▶ **TEXT EXCERPT**:
>>>

Alpha-synuclein's degradation in vivo: opening a new (cranial) window on the roles of degradation pathways in Parkinson disease

Abstract

Progressive accumulation of α-synuclein is key to the pathology of many neurodegenerative diseases, including Parkinson disease and dementia with Lewy bodies. Increased intracellular levels of α-synuclein may be caused by enhanced expression or alterations in protein degradation pathways. Here we review our recent study showing that the ubiquitin-proteasome system and the autophagy-lysosomal pathway are differentially involved in α-synuclein's degradation in vivo. We discuss the key findings obtained with our novel in vivo approach and also present a model for the progression of protein aggregation and dysfunctional degradation in Parkinson disease.

Figure 1

Proposed model for the role of protein degradation pathways in Parkinson disease. Primary dysfunction of protein degradation may lead to excess levels of α-synuclein and the formation of pathologically modified species that overwhelm the capacity of chaperones, the ubiquitin-proteasome system (UPS) and chaperone-mediated autophagy (CMA). In the next stage, macroautophagy is induced and temporary homeostasis is achieved before this balance finally tilts. Entering the late disease stage, α-synuclein inhibits macroautophagy and lysosomal degradation. Uncontrolled accumulation produces oligomeric species that cause neuronal dysfunction and degeneration. At the same time, excess levels of α-synuclein might trigger α-synuclein secretion, thus potentially contributing to a spread of the pathology.

<<<

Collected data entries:
>>>

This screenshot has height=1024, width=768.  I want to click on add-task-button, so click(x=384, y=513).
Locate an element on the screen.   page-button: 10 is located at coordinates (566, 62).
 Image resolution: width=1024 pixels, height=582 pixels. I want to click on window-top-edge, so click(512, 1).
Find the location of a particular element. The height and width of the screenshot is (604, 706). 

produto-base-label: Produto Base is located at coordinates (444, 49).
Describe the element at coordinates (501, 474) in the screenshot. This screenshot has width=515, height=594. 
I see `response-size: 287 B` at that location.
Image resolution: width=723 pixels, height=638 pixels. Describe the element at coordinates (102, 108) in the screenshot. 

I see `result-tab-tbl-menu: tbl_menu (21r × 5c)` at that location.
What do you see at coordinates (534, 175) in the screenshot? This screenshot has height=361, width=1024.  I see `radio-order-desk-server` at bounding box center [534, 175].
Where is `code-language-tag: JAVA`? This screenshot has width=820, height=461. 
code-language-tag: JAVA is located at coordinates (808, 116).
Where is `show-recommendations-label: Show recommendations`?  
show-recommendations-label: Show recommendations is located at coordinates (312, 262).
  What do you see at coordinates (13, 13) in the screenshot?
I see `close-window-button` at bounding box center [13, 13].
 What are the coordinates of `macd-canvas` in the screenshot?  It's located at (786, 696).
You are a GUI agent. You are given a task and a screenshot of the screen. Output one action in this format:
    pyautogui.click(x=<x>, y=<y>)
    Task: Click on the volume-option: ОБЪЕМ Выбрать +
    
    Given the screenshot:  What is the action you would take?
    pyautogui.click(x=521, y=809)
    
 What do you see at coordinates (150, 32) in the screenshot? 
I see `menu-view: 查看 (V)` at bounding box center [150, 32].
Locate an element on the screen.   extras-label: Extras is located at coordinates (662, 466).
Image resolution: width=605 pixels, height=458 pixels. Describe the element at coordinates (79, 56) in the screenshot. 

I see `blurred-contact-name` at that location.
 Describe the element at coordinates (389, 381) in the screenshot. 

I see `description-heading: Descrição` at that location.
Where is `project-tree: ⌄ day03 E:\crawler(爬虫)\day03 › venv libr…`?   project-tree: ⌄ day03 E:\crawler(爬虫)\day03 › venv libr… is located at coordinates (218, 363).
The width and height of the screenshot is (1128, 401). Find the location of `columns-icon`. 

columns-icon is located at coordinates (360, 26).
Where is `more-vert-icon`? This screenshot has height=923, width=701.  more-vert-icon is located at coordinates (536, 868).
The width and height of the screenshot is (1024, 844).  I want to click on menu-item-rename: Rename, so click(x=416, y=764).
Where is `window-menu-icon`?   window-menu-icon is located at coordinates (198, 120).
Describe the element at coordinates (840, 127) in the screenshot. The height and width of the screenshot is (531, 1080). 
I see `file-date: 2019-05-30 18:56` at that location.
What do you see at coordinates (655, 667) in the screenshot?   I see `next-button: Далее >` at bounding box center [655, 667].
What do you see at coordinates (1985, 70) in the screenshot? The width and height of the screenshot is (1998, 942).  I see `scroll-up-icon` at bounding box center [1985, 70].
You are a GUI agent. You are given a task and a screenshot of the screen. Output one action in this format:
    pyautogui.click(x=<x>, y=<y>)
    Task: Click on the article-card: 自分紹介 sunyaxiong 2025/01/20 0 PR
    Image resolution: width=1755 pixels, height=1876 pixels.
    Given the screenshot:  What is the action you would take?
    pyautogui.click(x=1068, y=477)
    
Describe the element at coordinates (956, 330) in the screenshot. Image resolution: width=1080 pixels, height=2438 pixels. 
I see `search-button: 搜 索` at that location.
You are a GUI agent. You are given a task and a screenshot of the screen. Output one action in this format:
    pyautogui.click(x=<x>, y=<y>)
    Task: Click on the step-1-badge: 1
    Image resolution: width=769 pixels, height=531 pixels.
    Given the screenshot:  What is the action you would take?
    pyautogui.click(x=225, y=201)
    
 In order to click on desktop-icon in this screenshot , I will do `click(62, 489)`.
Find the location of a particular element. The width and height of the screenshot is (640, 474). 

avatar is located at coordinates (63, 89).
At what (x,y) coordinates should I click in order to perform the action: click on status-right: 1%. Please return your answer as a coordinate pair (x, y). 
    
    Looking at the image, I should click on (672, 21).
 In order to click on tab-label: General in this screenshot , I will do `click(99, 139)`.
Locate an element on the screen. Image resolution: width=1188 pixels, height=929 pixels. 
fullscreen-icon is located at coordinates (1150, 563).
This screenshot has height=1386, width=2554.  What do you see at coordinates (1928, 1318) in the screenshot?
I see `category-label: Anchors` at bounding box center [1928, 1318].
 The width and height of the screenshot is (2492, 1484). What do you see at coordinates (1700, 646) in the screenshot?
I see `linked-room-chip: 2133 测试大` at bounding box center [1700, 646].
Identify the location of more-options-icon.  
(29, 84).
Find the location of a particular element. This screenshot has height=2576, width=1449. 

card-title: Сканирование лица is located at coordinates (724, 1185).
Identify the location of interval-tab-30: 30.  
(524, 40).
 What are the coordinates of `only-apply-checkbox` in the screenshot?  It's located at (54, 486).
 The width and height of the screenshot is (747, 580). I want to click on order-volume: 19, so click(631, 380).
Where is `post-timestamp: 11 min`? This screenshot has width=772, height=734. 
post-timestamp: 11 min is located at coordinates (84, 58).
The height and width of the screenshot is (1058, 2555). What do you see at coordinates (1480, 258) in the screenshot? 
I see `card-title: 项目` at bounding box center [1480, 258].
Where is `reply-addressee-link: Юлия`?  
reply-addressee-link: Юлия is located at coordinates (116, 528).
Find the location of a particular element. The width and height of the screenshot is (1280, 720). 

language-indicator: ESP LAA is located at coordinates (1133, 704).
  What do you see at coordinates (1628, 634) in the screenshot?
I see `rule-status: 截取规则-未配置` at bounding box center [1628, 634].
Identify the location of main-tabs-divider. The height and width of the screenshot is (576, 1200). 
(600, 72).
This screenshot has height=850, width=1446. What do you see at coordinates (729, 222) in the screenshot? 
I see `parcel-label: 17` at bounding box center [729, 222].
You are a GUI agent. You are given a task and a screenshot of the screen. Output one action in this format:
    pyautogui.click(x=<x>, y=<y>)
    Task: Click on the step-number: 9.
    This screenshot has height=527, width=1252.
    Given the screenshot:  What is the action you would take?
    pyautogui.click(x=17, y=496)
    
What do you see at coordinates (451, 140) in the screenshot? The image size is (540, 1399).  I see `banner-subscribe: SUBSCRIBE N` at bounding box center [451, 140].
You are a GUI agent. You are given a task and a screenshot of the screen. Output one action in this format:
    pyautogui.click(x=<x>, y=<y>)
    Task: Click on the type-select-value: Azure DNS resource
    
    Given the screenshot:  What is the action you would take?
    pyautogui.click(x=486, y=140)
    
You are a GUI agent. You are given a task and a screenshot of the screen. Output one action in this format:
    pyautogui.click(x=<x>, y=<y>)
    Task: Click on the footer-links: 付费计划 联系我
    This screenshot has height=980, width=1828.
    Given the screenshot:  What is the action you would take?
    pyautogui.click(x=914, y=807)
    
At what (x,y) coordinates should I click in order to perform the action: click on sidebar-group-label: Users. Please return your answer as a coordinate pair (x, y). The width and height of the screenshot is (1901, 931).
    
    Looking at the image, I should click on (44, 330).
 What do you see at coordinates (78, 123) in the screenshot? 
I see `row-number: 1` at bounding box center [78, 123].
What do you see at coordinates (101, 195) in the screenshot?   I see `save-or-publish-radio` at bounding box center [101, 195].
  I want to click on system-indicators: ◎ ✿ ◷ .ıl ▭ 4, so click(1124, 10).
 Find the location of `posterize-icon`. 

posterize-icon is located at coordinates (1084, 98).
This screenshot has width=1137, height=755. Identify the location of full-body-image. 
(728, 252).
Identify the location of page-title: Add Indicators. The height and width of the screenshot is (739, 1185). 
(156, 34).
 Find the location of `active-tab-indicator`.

<<<

▶ **THE PROBLEM**:
Copy everything from "Proposed model for" down to "of the pathology." in the Parkinson disease text, swapping "chaperones" for "heat shock proteins". The items are separate material from the Parkinson disease text.

▶ **EXERCISE ANSWER**:
Proposed model for the role of protein degradation pathways in Parkinson disease. Primary dysfunction of protein degradation may lead to excess levels of α-synuclein and the formation of pathologically modified species that overwhelm the capacity of heat shock proteins, the ubiquitin-proteasome system (UPS) and chaperone-mediated autophagy (CMA). In the next stage, macroautophagy is induced and temporary homeostasis is achieved before this balance finally tilts. Entering the late disease stage, α-synuclein inhibits macroautophagy and lysosomal degradation. Uncontrolled accumulation produces oligomeric species that cause neuronal dysfunction and degeneration. At the same time, excess levels of α-synuclein might trigger α-synuclein secretion, thus potentially contributing to a spread of the pathology.